HIGHLIGHTS
- EPFO is working on an ‘anywhere service’ plan to upgrade services to its subscribers
- The new plan says that ETF units accrued as part of members’ EPF investments will also be transferred
NEW DELHI: Employees who either shift jobs or move to new locations may soon be able to transfer their provident fund corpus with little interference from their employers.
The Employees’ Provident Fund Organisation (EPFO) is working on a so-called “anywhere service” plan to upgrade service delivery to its 60 million active subscribers. Once it is implemented over the next six months, organized sector employees moving across locations are unlikely to face any problem in unifying their PF corpus, according to at least two government officials and documents reviewed by Mint.
“EPFO, with an endeavour to improve the quality of service, wishes to launch an ambitious ‘anywhere service’ for its members,” said one of the two officials, who declined to be named.
The official said that though the universal account number (UAN) was already in place, it had several limitations as the back-end service delivery such as claims settlement and pension calculations were still handled at field offices.

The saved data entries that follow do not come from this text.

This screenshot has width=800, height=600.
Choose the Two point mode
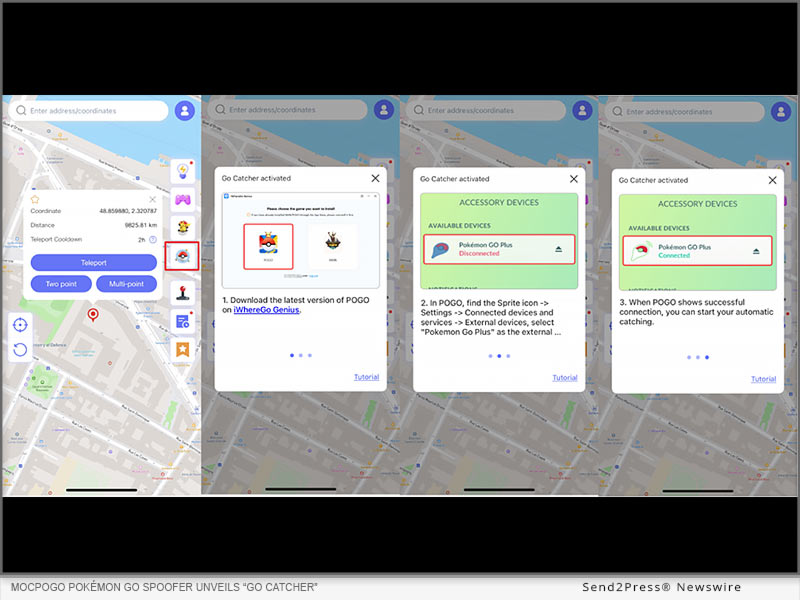[x=60, y=284]
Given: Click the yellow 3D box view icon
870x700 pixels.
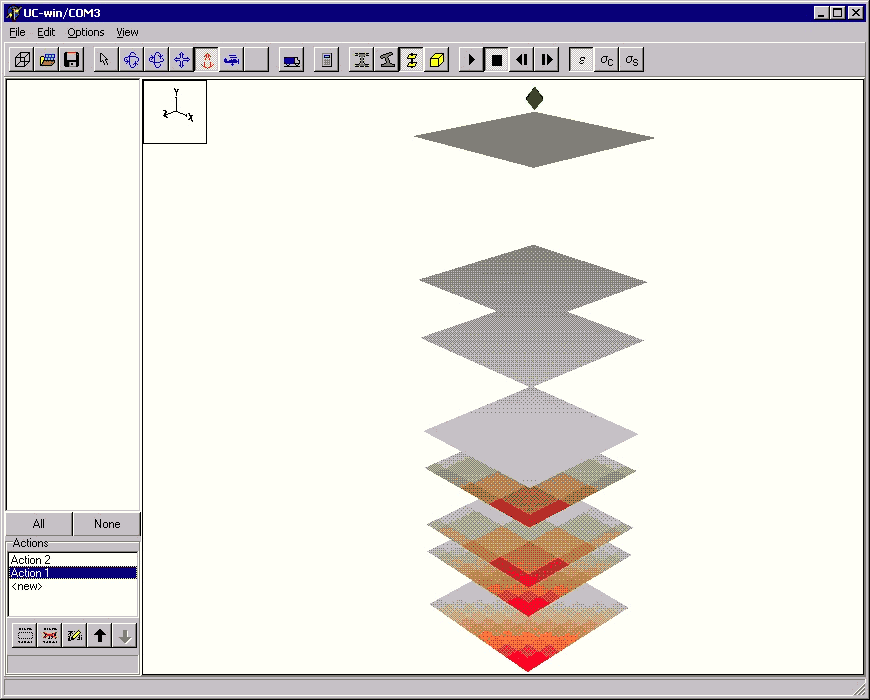Looking at the screenshot, I should [x=436, y=60].
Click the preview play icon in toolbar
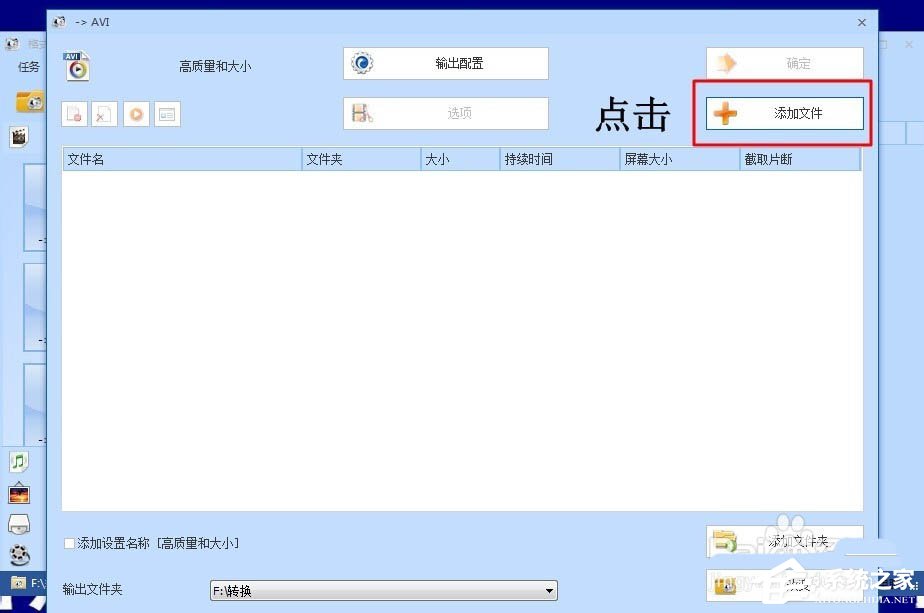Image resolution: width=924 pixels, height=613 pixels. (135, 113)
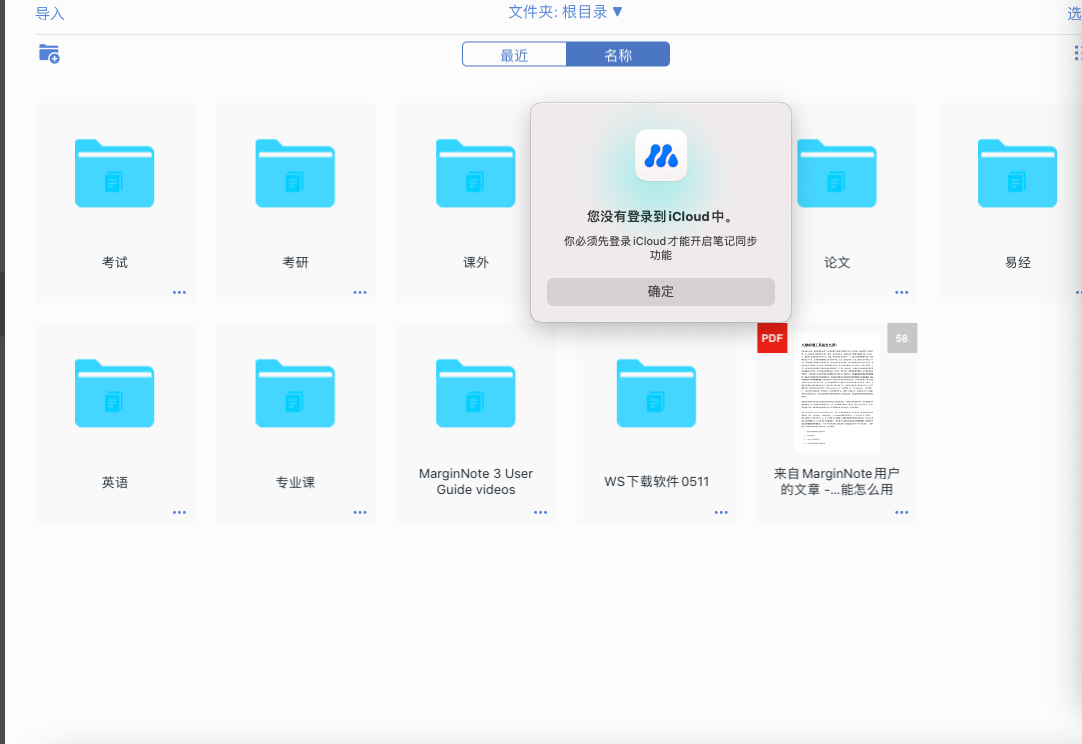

“With services delivery currently restricted to the field office where the account of the member belongs, multiple member IDs associated with a single person due to non-portability and double-entry accounting system are few of the issues EPFO is facing… To meet the end objective of better service delivery, EPFO desires an integrated system which runs on a centralized single database,” the EPFO document said.
The second official said the organization had already started upgrading its technology backbone and central database. He said processing of claims of members, which constitute the bulk of the back-office operations of EPFO, need to be strengthened and dependency on field offices to process such claims minimized.
The first official said that since construction and textile workers were a highly floating group, such a move would help them unify their old accounts and improve their chances of receiving better pensions through the employee pension scheme.
Every month, employees contribute 12% of their basic pay and dearness allowance to EPFO and a matching contribution is made by the employer.
The first official said that when an employee joins a new job and mentions his old UAN number while making a fresh EPF contribution, his old PF and pension account deposits would be automatically transferred.
This can be done without applying for a transfer or going to the previous employer. Unification of old accounts has two key benefits—the EPF contribution period becomes longer as older accounts get merged and, second, it improves the employee’s pension eligibility. Currently, 10 years of regular contribution is a must to get pension under EPS.
According to official documents, online requests by members are currently processed at the back end through the EPFO application software by respective field offices. This application has limitations and design problems and is not in sync with the UAN website, resulting in deficiencies in performance and deliverables.“It is the need of the hour in view of high expectations of stakeholders for better automated services,” the document says.
The new plan envisages that the exchange-traded fund (ETF) units accrued as part of members’ EPF investments will also be transferred seamlessly.
“Subscribers’ experience with EPFO must improve further. A clarity on ETF accumulation and transfer in case of job shift is the need of the hour and we support any attempt on this,” said A.K. Padmanabhan, an employees’ representative on the central board of EPFO.
However, he said that since all subscribers’ accounts were not linked to Aadhaar, the implementation of the plan could be challenging. Nearly 60% of current subscribers have linked their accounts with their Aadhaar number.